Da piccole molte bambine ricevono messaggi molto chiari, anche se non sempre espliciti.
“Sei gentile.”
“Sei brava.”
“Sei una bambina premurosa.”
Essere attente agli altri diventa una qualità riconosciuta e apprezzata.
Ai bambini invece viene spesso riconosciuta un’altra cosa: l’autonomia. La capacità di cavarsela da soli, di essere forti, indipendenti.
Non è una regola assoluta, naturalmente. Ma è una tendenza culturale piuttosto diffusa.
Col tempo questi messaggi si sedimentano.
E diventano una specie di identità.
Molte donne crescono imparando che il loro valore passa anche dalla capacità di tenere insieme le relazioni.
Di capire.
Di mediare.
Di prendersi cura.
Il lavoro invisibile delle relazioni
C’è un’espressione che negli ultimi anni è diventata sempre più utilizzata: lavoro emotivo.
La sociologa Arlie Russell Hochschild ne ha parlato già negli anni Ottanta nel libro The Managed Heart.
Il lavoro emotivo è tutto quel lavoro invisibile che serve a far funzionare le relazioni.
Ricordarsi delle cose importanti.
Capire quando qualcuno ha bisogno di una parola.
Mediare una tensione.
Accorgersi quando l’atmosfera cambia.
Sono attività che raramente compaiono nelle liste delle cose da fare.
Eppure richiedono energia, attenzione, presenza.
Ancora oggi, in molte famiglie e contesti sociali, questo tipo di lavoro ricade più spesso sulle donne.
Non perché siano “fatte così” per natura, ma perché la società ha a lungo assegnato loro questo ruolo.
Attenzione però agli stereotipi
Negli ultimi anni molte neuroscienziate e psicologhe stanno invitando a fare attenzione a una cosa importante.
Le differenze tra uomini e donne esistono, ma sono spesso molto più sfumate di quanto raccontino gli stereotipi.
In un articolo pubblicato su la Repubblica si ricorda, per esempio, che il cervello umano è estremamente plastico e cambia continuamente in base all’ambiente, all’educazione e alle esperienze .
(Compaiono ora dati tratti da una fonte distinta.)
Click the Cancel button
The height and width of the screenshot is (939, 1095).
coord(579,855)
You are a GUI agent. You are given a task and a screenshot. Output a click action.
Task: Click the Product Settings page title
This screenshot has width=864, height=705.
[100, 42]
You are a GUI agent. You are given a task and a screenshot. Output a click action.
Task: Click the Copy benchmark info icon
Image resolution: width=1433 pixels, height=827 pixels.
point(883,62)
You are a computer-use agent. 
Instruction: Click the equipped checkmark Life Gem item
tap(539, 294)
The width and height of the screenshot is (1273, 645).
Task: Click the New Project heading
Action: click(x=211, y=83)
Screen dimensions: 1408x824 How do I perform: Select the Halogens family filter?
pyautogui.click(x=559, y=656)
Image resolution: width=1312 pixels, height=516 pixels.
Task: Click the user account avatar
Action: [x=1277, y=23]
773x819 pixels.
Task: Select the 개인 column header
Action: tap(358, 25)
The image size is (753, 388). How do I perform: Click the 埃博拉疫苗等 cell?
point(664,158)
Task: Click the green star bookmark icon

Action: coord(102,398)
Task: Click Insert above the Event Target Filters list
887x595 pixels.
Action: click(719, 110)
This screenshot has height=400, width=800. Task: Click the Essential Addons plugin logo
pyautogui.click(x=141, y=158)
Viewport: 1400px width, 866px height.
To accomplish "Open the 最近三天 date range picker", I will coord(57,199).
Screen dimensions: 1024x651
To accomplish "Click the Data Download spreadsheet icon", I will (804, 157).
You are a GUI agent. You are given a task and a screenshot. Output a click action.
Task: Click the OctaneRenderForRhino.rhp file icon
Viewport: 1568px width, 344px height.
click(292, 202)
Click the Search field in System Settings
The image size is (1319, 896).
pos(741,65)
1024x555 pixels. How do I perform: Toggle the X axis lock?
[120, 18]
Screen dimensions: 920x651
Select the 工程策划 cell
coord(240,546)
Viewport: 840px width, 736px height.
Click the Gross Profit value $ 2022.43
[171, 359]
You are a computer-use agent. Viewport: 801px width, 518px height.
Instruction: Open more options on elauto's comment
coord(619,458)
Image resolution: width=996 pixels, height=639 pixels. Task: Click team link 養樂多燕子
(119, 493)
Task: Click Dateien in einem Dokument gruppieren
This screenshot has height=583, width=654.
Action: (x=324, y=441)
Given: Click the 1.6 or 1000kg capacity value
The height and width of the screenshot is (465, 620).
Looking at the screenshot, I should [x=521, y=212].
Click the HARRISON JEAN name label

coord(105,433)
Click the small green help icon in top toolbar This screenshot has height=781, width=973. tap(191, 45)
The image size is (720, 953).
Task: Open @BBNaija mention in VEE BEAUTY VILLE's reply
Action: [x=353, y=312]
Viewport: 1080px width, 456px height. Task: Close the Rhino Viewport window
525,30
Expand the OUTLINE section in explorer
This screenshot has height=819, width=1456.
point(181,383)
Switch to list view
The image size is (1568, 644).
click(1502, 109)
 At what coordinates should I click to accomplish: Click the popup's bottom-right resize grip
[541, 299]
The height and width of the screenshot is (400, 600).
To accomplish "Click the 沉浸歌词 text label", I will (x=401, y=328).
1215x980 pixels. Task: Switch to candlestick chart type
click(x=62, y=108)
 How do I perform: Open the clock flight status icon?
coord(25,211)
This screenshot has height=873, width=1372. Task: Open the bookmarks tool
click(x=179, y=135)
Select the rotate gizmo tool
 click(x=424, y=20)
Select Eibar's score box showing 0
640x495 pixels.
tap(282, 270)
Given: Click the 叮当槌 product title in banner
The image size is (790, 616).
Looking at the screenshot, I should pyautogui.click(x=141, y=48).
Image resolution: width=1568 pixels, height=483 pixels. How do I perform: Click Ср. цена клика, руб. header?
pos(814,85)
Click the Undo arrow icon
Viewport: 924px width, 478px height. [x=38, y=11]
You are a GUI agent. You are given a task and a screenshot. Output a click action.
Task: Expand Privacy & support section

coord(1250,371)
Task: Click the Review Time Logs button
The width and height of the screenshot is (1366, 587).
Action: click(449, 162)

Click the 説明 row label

Anche la neuroscienziata Michela Matteoli sottolinea che molte differenze che attribuiamo alla biologia sono in realtà influenzate da aspettative sociali e culturali interiorizzate nel tempo .
In altre parole: non siamo semplicemente il prodotto dei nostri ormoni.
Siamo anche il prodotto delle storie che ci raccontano su chi dovremmo essere.
Quando la cura diventa un peso
Prendersi cura degli altri è una qualità bellissima.
L’empatia tiene insieme le relazioni, crea fiducia, costruisce comunità.
Il problema nasce quando questa capacità diventa automatica e unilaterale.
Quando ci accorgiamo dei bisogni di tutti… tranne dei nostri.
Molte donne arrivano a questo punto senza nemmeno accorgersene.
Un po’ perché sono brave a reggere molte cose insieme.
Un po’ perché nessuno ha mai insegnato loro a includersi nella lista delle priorità.
E allora succede che l’attenzione agli altri diventa una specie di riflesso automatico.
Sempre attive.
Sempre disponibili.
Sempre attente.
Ma spesso molto stanche.
Una piccola inversione di prospettiva
Forse la vera domanda non è se le donne siano “naturalmente” più attente agli altri.
La domanda interessante è un’altra.
Se abbiamo sviluppato una sensibilità così grande verso i bisogni degli altri, possiamo imparare a usare quella stessa sensibilità anche verso noi stesse?
Accorgerci quando siamo stanche.
Quando abbiamo bisogno di spazio.
Quando qualcosa non ci fa stare bene.
Non significa smettere di essere empatiche.
Significa allargare il cerchio della cura.
Dentro quel cerchio, finalmente, ci siamo anche noi.